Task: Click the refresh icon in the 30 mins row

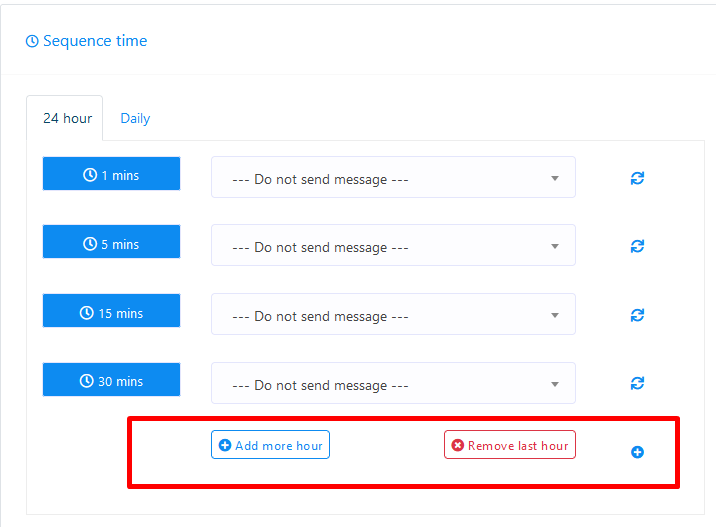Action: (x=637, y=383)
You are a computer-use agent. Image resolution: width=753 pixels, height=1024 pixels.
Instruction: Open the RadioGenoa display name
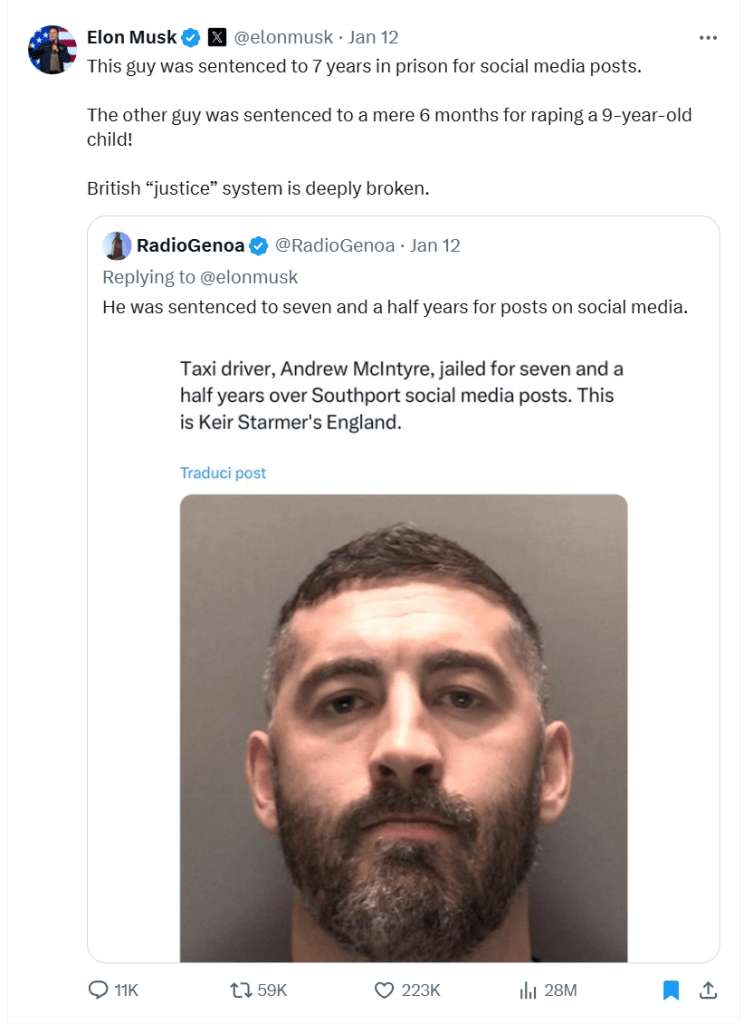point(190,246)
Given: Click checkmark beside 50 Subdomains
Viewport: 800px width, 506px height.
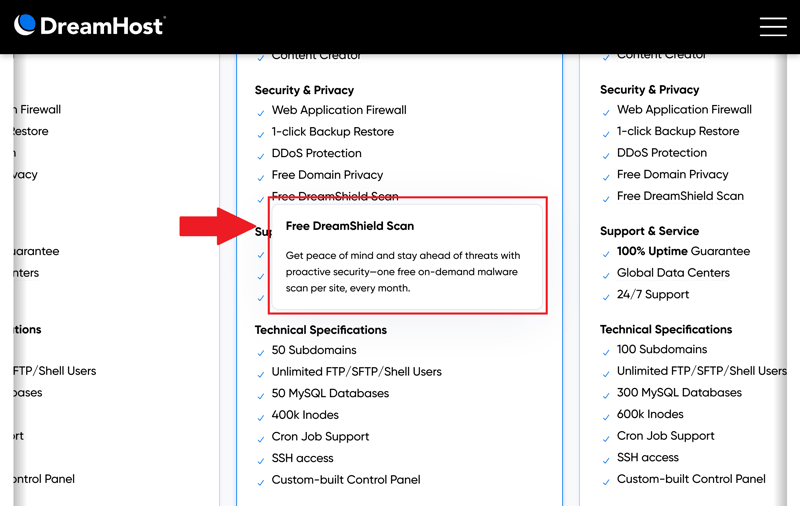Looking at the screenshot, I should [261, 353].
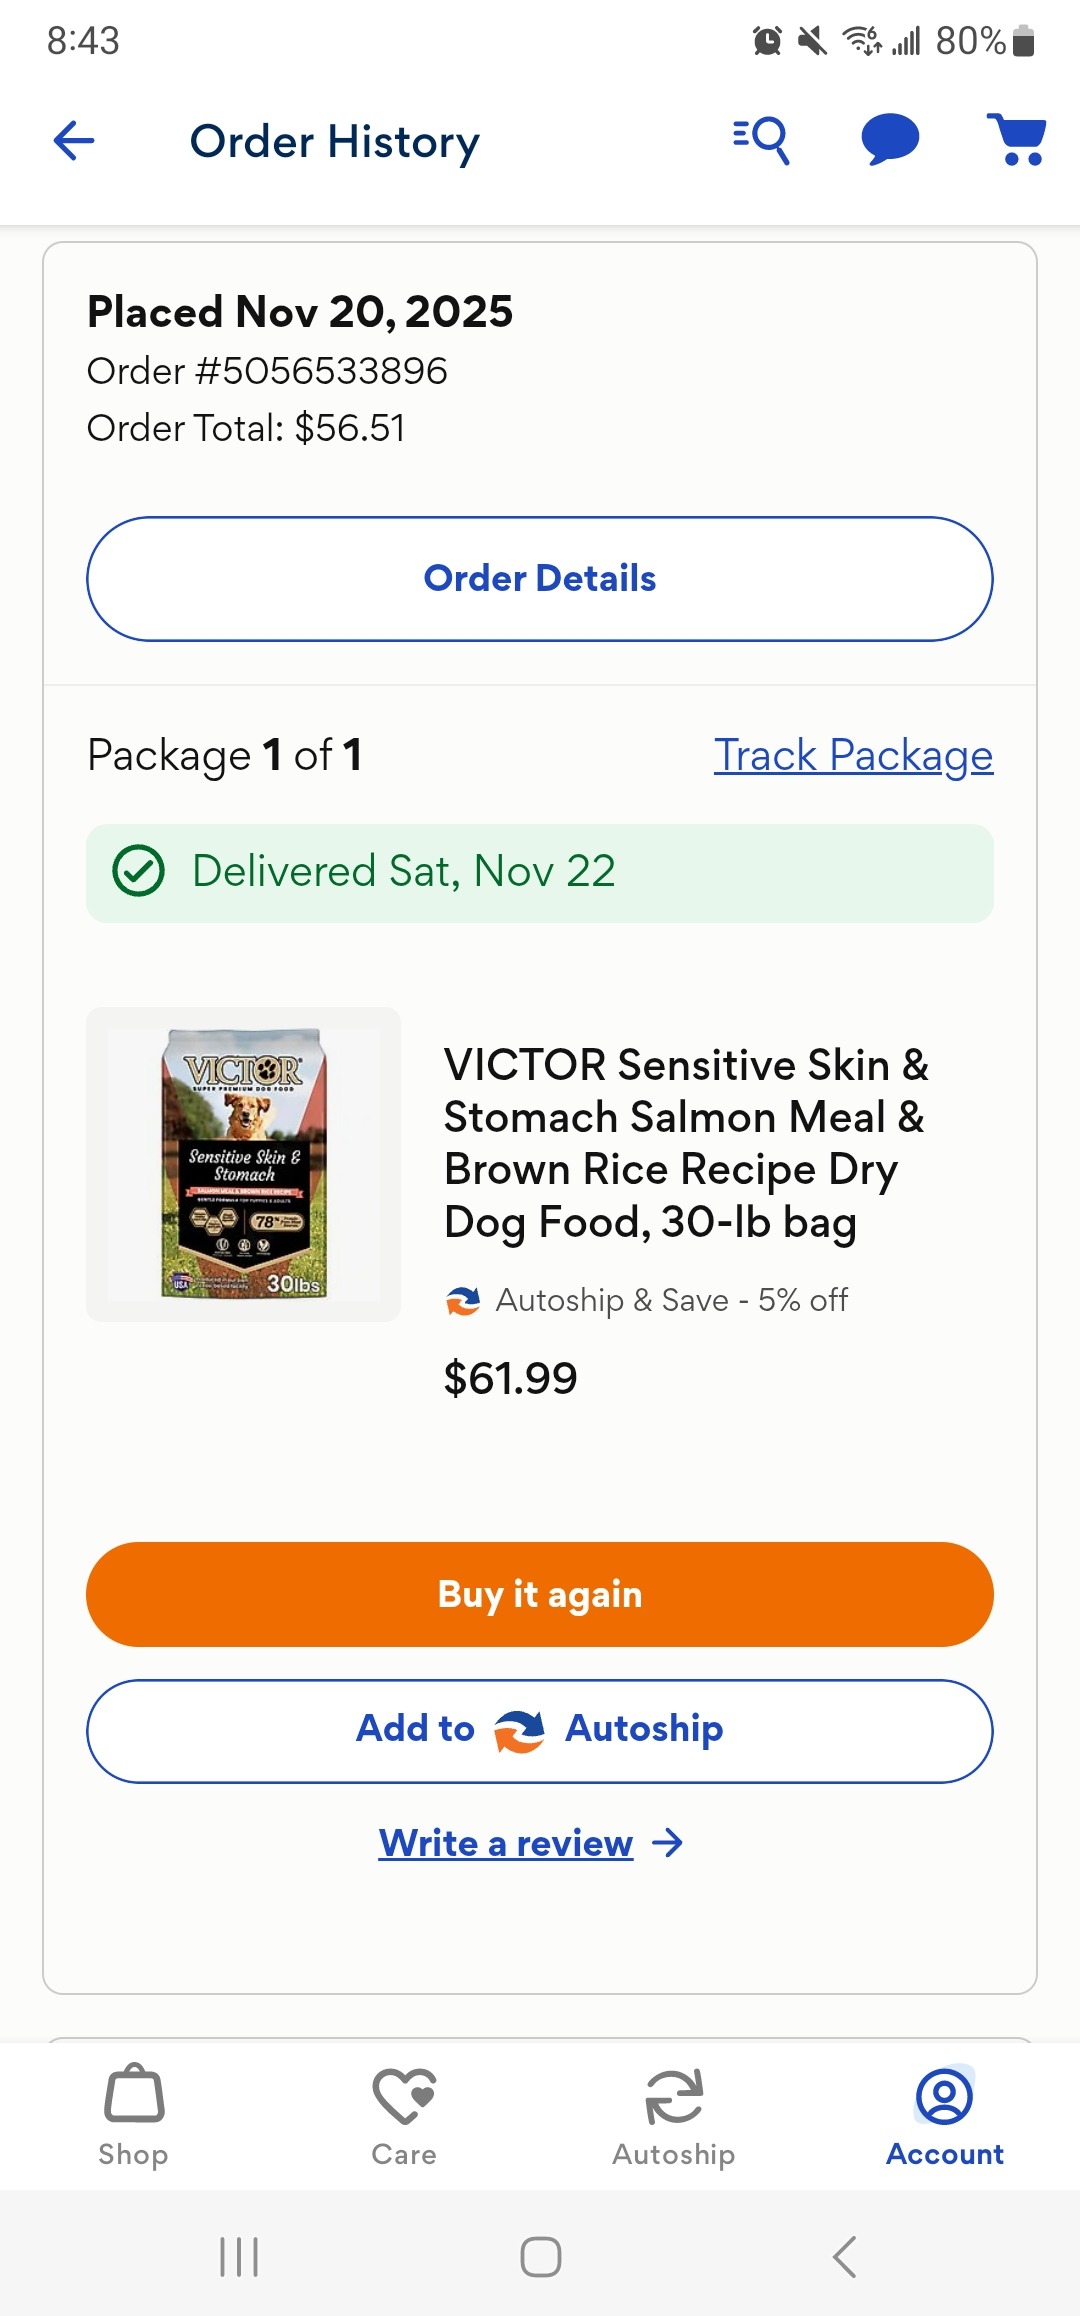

== DIRECTIONS FOR THIS TASK ==
Because pictures are not wanted, give every entry above again exactly without them.

== ANSWER SECTION ==
Task: Click the refresh icon in the 30 mins row

Action: (x=637, y=383)
You are a computer-use agent. Image resolution: width=753 pixels, height=1024 pixels.
Instruction: Open the RadioGenoa display name
point(190,246)
Given: Click checkmark beside 50 Subdomains
Viewport: 800px width, 506px height.
Looking at the screenshot, I should [261, 353].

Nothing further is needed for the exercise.